Dr Purushottam Sawrikar OAM: Serving Sydney’s Indian community and advocating for overseas-trained doctors
How did Dr Sawrikar feel when he heard the news that he had won an Australia Day honour?
“Honoured, but mostly surprised… and also motivated to take on some more projects!”
Purushottam Sawrikar, general practitioner, has been a social work enthusiast ever since he arrived here in 1972 from Hyderabad in India.
“I love interacting with people. Social work is something that has been a part of my life since I was a school kid. It continued through my university days and as a young adult.” There was much opportunity in India for this to find outlet. As a doctor, preventive medicine became one of Dr Sawrikar’s passions and he took the message of improving quality of life to the people through the media.
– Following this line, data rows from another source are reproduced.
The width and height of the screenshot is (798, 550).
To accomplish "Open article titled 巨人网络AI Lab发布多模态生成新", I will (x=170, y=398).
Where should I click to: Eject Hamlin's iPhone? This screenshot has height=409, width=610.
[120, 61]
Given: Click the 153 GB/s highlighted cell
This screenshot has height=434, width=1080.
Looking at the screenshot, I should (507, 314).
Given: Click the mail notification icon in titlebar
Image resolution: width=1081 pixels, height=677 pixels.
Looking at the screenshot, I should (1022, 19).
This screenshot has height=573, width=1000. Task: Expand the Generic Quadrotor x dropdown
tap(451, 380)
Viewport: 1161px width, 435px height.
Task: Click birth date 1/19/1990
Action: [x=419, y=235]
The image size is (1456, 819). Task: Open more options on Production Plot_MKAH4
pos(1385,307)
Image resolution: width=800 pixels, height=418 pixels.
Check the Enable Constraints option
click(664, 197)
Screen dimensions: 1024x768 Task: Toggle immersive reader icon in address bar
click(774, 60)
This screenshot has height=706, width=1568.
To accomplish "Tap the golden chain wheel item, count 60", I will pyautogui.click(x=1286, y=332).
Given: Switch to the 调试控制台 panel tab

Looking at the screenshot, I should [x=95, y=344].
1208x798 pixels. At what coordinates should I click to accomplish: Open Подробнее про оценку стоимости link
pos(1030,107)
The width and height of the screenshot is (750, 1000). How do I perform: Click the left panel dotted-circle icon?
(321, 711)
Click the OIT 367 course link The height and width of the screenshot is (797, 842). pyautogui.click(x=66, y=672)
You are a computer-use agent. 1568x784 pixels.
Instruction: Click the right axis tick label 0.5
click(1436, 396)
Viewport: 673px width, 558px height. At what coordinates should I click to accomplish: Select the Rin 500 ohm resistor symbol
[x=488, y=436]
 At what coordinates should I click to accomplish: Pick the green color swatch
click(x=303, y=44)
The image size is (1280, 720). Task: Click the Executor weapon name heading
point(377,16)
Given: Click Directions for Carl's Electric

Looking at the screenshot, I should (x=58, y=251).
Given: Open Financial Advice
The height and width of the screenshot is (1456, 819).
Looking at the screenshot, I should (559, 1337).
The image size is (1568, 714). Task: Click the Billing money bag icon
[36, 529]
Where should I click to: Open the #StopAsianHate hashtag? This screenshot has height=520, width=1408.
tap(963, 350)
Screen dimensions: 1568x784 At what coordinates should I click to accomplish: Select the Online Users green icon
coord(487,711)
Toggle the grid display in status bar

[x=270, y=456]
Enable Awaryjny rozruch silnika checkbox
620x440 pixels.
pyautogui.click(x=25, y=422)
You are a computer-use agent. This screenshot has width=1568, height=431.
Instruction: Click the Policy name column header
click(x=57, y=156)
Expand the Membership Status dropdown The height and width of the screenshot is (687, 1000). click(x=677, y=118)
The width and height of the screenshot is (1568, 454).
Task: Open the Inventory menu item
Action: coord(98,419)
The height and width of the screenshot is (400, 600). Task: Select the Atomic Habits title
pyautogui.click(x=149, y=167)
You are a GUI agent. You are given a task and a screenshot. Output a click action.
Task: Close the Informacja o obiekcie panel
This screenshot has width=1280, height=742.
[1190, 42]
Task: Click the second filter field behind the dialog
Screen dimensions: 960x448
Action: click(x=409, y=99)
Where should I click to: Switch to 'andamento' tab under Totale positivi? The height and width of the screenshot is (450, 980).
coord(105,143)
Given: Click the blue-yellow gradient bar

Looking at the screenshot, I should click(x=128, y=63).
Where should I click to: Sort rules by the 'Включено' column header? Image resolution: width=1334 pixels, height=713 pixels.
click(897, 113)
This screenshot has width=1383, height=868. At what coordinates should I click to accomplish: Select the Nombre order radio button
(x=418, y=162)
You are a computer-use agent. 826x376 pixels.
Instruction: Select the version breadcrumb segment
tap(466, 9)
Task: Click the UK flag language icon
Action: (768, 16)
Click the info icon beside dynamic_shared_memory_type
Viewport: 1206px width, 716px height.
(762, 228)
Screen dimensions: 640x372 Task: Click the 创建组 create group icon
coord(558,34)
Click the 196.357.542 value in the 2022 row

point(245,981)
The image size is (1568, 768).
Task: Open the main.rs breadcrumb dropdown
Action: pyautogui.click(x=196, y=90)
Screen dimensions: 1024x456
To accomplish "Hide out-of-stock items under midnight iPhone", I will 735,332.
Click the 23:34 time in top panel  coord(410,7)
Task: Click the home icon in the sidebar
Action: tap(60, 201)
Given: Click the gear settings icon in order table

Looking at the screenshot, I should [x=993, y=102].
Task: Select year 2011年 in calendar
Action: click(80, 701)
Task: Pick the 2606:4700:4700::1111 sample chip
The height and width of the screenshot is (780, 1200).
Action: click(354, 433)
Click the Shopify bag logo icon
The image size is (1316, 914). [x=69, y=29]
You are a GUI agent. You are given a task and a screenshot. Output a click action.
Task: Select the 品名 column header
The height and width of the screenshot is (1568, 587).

On radio, print, TV and through audio CDs, Dr Sawrikar reached out to the Indian community in Sydney on health-related issues.
On his Marathi radio show on 98.5 FM Akashvani Sydney, on the Kannada language Chandana TV and on Channel 31, he produced and directed shows about participating in government-initiated health and screening programs such as those for bowel cancer, breast cancer and the Mother’s Day Walk in Parramatta. These shows helped create awareness amongst newly arrived migrants on a variety of topics. Some of his memorable shows have been about what to do when a heart attack occurs, our predisposition to diabetes, how to stave off depression, and age-related eye disorders.
Many of these programs were turned into resource materials for distribution at surgeries and at community functions.
At large-scale community events, Dr Sawrikar organised for free health clinics on BP and diabetes.
As executive member and president of the Australian Indian Medical Graduates Association AIMGA, Dr Sawrikar advocated on behalf of India-trained doctors who found it hard to qualify for registration.
“We liaised with ministers and helped organise clinical attachments at a time when the draconian registration process was causing some distress.”
He was also instrumental in organising overseas conferences and seminars for AIMGA, especially a particularly successful one with the Global Association of Physicians of Indian Origin (GAPIO) in 2014.
Another project, creating a directory of Indian doctors in Australia, also met with much success: two editions were created, in 2003 and in 2013.
What does the future hold for Dr Sawrikar?
“I’m 71 now, and lately the issue of aged care has begun to interest me. I’d like to explore further the government initiatives that are in place such as MyAgedCare and help popluarise them in our community. As well, I would like to aid the creation of volunteer teams within the community that can take on some of the burden of caring for our seniors.”
Given he is still working 12-hour days most days, wonder when this new project will take off.